- _Texto de estudo_
══════════════════════════════
As eleições de 2026 já começaram a ganhar forma — e não apenas pelo calendário político. Mudanças nas regras, no financiamento e no uso de tecnologia estão redesenhando a dinâmica da disputa no Brasil.
Na prática, o cenário aponta para menos partidos competitivos, campanhas mais concentradas em grandes estruturas e um controle mais rigoroso sobre o uso de ferramentas digitais, especialmente a Inteligência Artificial.
De acordo com normas aprovadas da Justiça Eleitoral e atualizações regulatórias do TSE, o processo passa por ajustes que reorganizam desde o acesso a recursos até o tempo de propaganda.
Como a cláusula de desempenho está extinguindo legendas
Um dos principais filtros para 2026 é a chamada cláusula de barreira.
Pelas regras eleitorais, partidos precisam atingir um desempenho mínimo nas eleições para a Câmara dos Deputados — seja em percentual de votos nacionais, seja no número de parlamentares eleitos em diferentes estados.
Na prática, quem não alcança esse patamar perde acesso a recursos como o Fundo Partidário e ao tempo de rádio e TV.
Esse mecanismo tem pressionado siglas médias e pequenas e acelerado movimentos de fusão, que são alianças para garantir a sobrevivência política.
══════════════════════════════
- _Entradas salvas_

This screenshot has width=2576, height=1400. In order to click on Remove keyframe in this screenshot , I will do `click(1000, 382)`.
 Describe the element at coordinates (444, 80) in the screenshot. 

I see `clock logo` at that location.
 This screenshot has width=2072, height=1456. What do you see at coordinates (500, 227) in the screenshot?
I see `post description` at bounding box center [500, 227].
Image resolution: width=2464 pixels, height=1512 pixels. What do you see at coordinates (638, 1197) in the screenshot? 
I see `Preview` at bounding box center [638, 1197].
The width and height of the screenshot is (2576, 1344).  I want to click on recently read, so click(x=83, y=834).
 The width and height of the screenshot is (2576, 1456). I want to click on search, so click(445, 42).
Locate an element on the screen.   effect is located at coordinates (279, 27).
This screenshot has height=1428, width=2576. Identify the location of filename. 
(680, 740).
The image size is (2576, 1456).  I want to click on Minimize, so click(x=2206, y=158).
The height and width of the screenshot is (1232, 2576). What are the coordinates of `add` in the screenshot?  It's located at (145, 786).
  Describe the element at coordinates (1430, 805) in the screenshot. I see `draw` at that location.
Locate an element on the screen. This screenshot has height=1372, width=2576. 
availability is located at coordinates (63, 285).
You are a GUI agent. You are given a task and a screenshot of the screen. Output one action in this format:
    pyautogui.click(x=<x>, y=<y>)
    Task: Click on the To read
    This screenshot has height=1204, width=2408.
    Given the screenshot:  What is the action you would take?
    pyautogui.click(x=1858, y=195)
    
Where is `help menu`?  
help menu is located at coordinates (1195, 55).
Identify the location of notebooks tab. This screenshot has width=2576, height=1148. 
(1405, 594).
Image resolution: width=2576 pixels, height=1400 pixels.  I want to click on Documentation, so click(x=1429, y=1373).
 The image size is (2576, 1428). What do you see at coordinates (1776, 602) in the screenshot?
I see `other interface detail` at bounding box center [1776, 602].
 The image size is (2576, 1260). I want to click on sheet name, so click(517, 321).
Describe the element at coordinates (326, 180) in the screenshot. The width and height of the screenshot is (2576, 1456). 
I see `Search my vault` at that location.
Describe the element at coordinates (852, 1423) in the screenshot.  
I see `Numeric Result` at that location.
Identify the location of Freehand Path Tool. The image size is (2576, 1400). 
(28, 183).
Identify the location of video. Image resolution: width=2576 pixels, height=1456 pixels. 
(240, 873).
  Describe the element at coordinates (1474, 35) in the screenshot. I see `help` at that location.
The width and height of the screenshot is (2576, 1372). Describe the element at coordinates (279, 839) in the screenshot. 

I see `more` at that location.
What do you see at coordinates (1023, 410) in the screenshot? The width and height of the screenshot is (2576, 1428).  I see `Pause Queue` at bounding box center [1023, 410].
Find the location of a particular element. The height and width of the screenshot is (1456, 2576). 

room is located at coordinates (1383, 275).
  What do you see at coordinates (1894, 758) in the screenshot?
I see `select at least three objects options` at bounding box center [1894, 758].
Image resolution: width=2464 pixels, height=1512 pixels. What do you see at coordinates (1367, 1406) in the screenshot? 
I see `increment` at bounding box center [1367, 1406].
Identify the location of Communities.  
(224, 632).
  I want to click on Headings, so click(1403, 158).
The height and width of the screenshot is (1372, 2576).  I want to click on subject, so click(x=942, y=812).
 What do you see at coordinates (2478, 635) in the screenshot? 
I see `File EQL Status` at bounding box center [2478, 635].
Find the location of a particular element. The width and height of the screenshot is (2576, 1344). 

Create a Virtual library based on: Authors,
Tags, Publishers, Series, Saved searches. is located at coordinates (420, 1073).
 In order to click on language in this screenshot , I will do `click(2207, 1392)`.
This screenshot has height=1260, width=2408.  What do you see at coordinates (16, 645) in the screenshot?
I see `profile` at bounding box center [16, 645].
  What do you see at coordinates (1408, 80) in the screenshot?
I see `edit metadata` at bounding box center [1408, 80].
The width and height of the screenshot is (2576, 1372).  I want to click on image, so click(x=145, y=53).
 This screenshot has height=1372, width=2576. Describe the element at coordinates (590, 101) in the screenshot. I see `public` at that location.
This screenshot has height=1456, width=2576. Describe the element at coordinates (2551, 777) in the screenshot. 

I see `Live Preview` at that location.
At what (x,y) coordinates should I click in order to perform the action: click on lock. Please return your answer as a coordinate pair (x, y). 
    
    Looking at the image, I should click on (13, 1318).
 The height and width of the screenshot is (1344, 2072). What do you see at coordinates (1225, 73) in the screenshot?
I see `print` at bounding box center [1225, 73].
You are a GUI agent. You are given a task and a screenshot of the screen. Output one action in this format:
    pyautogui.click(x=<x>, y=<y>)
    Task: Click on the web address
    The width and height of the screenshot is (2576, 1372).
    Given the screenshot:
══════════════════════════════
Reproduza na íntegra o texto sobre as eleições de 2026, sem alterar nenhuma palavra.

As eleições de 2026 já começaram a ganhar forma — e não apenas pelo calendário político. Mudanças nas regras, no financiamento e no uso de tecnologia estão redesenhando a dinâmica da disputa no Brasil.
Na prática, o cenário aponta para menos partidos competitivos, campanhas mais concentradas em grandes estruturas e um controle mais rigoroso sobre o uso de ferramentas digitais, especialmente a Inteligência Artificial.
De acordo com normas aprovadas da Justiça Eleitoral e atualizações regulatórias do TSE, o processo passa por ajustes que reorganizam desde o acesso a recursos até o tempo de propaganda.
Como a cláusula de desempenho está extinguindo legendas
Um dos principais filtros para 2026 é a chamada cláusula de barreira.
Pelas regras eleitorais, partidos precisam atingir um desempenho mínimo nas eleições para a Câmara dos Deputados — seja em percentual de votos nacionais, seja no número de parlamentares eleitos em diferentes estados.
Na prática, quem não alcança esse patamar perde acesso a recursos como o Fundo Partidário e ao tempo de rádio e TV.
Esse mecanismo tem pressionado siglas médias e pequenas e acelerado movimentos de fusão, que são alianças para garantir a sobrevivência política.